(EXERCISE MATERIALS Opens)
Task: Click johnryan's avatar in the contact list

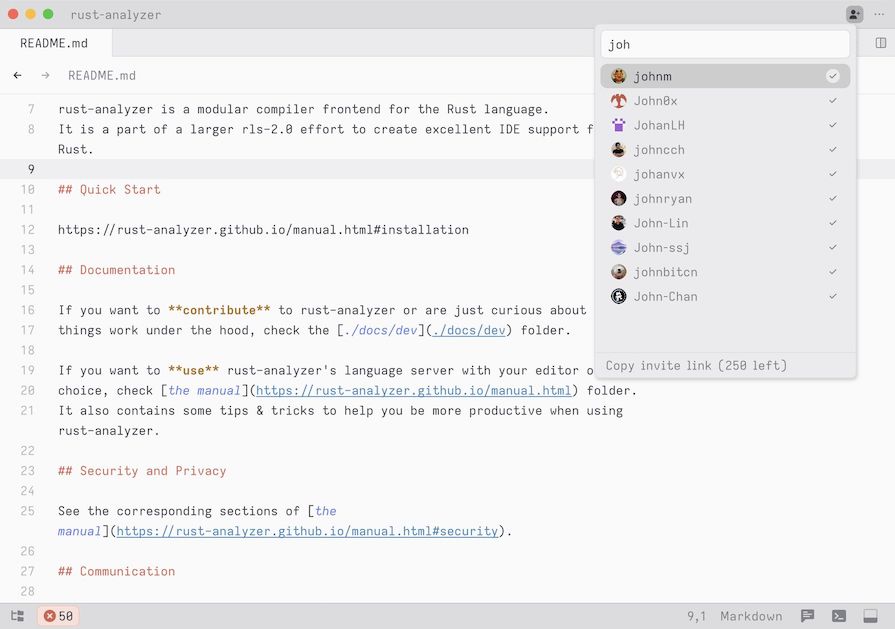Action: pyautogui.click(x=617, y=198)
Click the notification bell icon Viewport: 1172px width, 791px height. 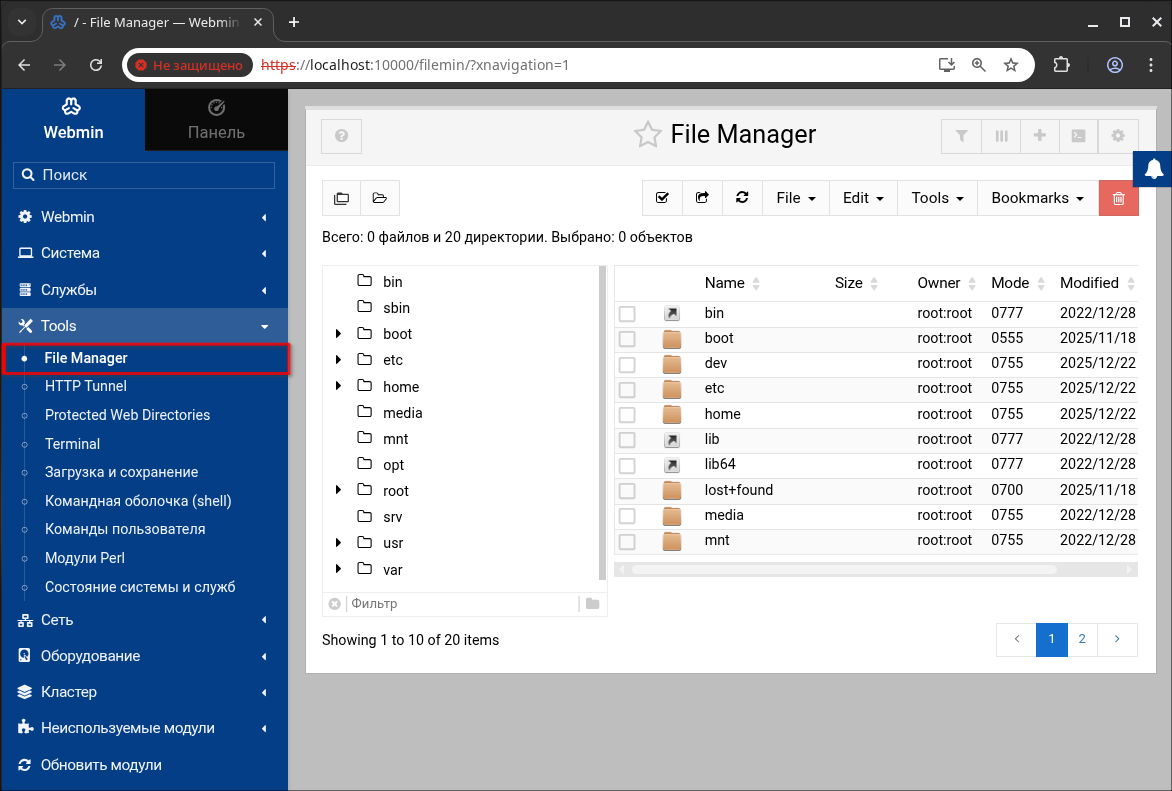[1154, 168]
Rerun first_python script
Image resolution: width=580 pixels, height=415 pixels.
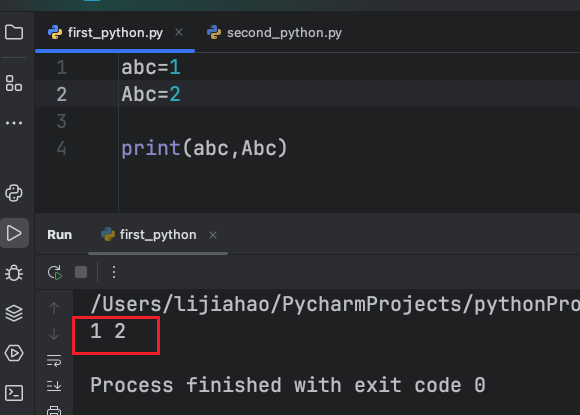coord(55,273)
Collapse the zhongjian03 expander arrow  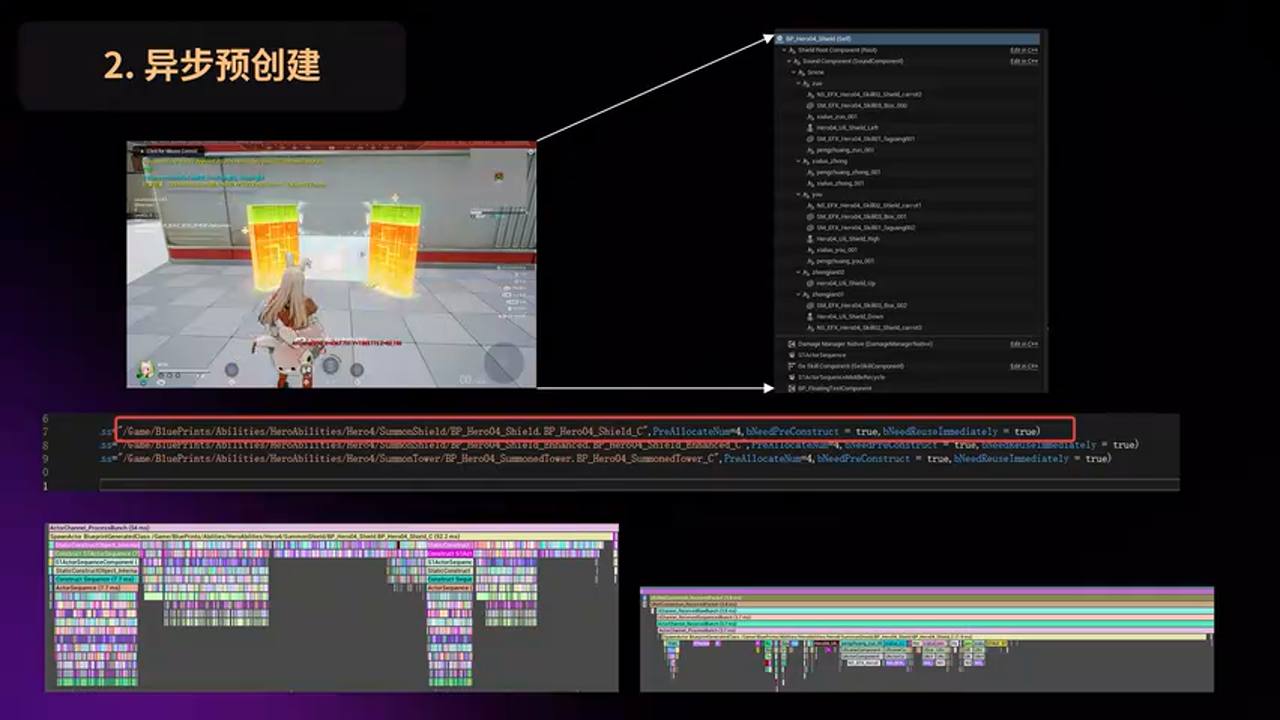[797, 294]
(EXERCISE MATERIALS Closes)
(EXERCISE MATERIALS Opens)
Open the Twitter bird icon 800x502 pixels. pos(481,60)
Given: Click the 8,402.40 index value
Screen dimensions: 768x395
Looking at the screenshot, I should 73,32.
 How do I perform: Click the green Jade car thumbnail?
(EXERCISE MATERIALS Closes)
(EXERCISE MATERIALS Opens)
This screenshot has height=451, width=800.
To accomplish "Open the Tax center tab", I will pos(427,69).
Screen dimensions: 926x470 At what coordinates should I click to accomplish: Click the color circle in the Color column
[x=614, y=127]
(EXERCISE MATERIALS Closes)
TASK BRIEF:
Begin at the line above that has "Open the Twitter" and stop after the line that has "How do I perform: Click", copying each line exactly and adding nothing else.

SOLUTION:
Open the Twitter bird icon 800x502 pixels. pos(481,60)
Given: Click the 8,402.40 index value
Screen dimensions: 768x395
Looking at the screenshot, I should 73,32.
 How do I perform: Click the green Jade car thumbnail?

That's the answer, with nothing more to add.